What is asked => Copy the lines below, swapping every "computer-use agent" for "screen assistant" and leaving everything else as it is.

··········

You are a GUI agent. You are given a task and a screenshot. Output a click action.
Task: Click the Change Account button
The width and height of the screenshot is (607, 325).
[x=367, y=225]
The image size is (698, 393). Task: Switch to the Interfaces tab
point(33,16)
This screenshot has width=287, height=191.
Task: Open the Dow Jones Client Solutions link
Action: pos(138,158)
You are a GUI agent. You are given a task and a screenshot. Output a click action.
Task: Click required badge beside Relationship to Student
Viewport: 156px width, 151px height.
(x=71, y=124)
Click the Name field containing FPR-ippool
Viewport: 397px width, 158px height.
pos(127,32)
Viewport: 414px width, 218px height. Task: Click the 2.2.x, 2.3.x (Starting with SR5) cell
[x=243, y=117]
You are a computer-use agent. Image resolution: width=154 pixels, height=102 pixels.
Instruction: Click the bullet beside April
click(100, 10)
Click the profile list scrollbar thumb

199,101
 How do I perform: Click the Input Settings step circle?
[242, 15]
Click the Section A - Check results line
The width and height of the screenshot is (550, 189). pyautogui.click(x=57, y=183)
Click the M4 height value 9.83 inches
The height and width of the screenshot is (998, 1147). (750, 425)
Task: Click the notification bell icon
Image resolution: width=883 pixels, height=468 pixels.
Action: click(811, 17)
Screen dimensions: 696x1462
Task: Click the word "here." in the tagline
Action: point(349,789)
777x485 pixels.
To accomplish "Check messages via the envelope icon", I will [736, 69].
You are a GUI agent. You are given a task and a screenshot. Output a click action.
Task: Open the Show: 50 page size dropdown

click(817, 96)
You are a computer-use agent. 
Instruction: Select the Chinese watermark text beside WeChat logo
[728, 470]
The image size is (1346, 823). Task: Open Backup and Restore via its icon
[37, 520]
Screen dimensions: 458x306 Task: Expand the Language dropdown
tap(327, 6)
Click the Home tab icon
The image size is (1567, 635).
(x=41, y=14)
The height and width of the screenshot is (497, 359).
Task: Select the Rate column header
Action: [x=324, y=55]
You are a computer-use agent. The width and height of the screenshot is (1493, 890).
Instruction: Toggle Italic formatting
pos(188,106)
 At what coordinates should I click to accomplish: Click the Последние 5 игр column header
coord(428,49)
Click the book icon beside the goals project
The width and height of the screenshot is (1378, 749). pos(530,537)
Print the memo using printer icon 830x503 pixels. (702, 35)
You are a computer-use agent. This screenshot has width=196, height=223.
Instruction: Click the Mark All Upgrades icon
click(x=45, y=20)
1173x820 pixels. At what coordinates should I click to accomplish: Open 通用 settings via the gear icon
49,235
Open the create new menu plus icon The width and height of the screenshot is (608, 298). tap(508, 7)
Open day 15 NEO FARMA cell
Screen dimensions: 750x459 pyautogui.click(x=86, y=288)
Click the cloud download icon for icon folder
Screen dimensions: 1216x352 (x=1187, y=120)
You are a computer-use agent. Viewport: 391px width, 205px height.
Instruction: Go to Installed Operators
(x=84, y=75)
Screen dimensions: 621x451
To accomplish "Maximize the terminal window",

··········

The result =>
You are a GUI agent. You are given a task and a screenshot. Output a click action.
Task: Click the Change Account button
The width and height of the screenshot is (607, 325).
[x=367, y=225]
The image size is (698, 393). Task: Switch to the Interfaces tab
point(33,16)
This screenshot has width=287, height=191.
Task: Open the Dow Jones Client Solutions link
Action: pos(138,158)
You are a GUI agent. You are given a task and a screenshot. Output a click action.
Task: Click required badge beside Relationship to Student
Viewport: 156px width, 151px height.
(x=71, y=124)
Click the Name field containing FPR-ippool
Viewport: 397px width, 158px height.
pos(127,32)
Viewport: 414px width, 218px height. Task: Click the 2.2.x, 2.3.x (Starting with SR5) cell
[x=243, y=117]
You are a screen assistant. Image resolution: width=154 pixels, height=102 pixels.
Instruction: Click the bullet beside April
click(100, 10)
Click the profile list scrollbar thumb

199,101
 How do I perform: Click the Input Settings step circle?
[242, 15]
Click the Section A - Check results line
The width and height of the screenshot is (550, 189). pyautogui.click(x=57, y=183)
Click the M4 height value 9.83 inches
The height and width of the screenshot is (998, 1147). (750, 425)
Task: Click the notification bell icon
Image resolution: width=883 pixels, height=468 pixels.
Action: click(811, 17)
Screen dimensions: 696x1462
Task: Click the word "here." in the tagline
Action: point(349,789)
777x485 pixels.
To accomplish "Check messages via the envelope icon", I will [736, 69].
You are a GUI agent. You are given a task and a screenshot. Output a click action.
Task: Open the Show: 50 page size dropdown

click(817, 96)
You are a screen assistant. 
Instruction: Select the Chinese watermark text beside WeChat logo
[728, 470]
The image size is (1346, 823). Task: Open Backup and Restore via its icon
[37, 520]
Screen dimensions: 458x306 Task: Expand the Language dropdown
tap(327, 6)
Click the Home tab icon
The image size is (1567, 635).
(x=41, y=14)
The height and width of the screenshot is (497, 359).
Task: Select the Rate column header
Action: [x=324, y=55]
You are a screen assistant. The width and height of the screenshot is (1493, 890).
Instruction: Toggle Italic formatting
pos(188,106)
 At what coordinates should I click to accomplish: Click the Последние 5 игр column header
coord(428,49)
Click the book icon beside the goals project
The width and height of the screenshot is (1378, 749). pos(530,537)
Print the memo using printer icon 830x503 pixels. (702, 35)
You are a screen assistant. This screenshot has width=196, height=223.
Instruction: Click the Mark All Upgrades icon
click(x=45, y=20)
1173x820 pixels. At what coordinates should I click to accomplish: Open 通用 settings via the gear icon
49,235
Open the create new menu plus icon The width and height of the screenshot is (608, 298). tap(508, 7)
Open day 15 NEO FARMA cell
Screen dimensions: 750x459 pyautogui.click(x=86, y=288)
Click the cloud download icon for icon folder
Screen dimensions: 1216x352 (x=1187, y=120)
You are a screen assistant. Viewport: 391px width, 205px height.
Instruction: Go to Installed Operators
(x=84, y=75)
Screen dimensions: 621x451
To accomplish "Maximize the terminal window",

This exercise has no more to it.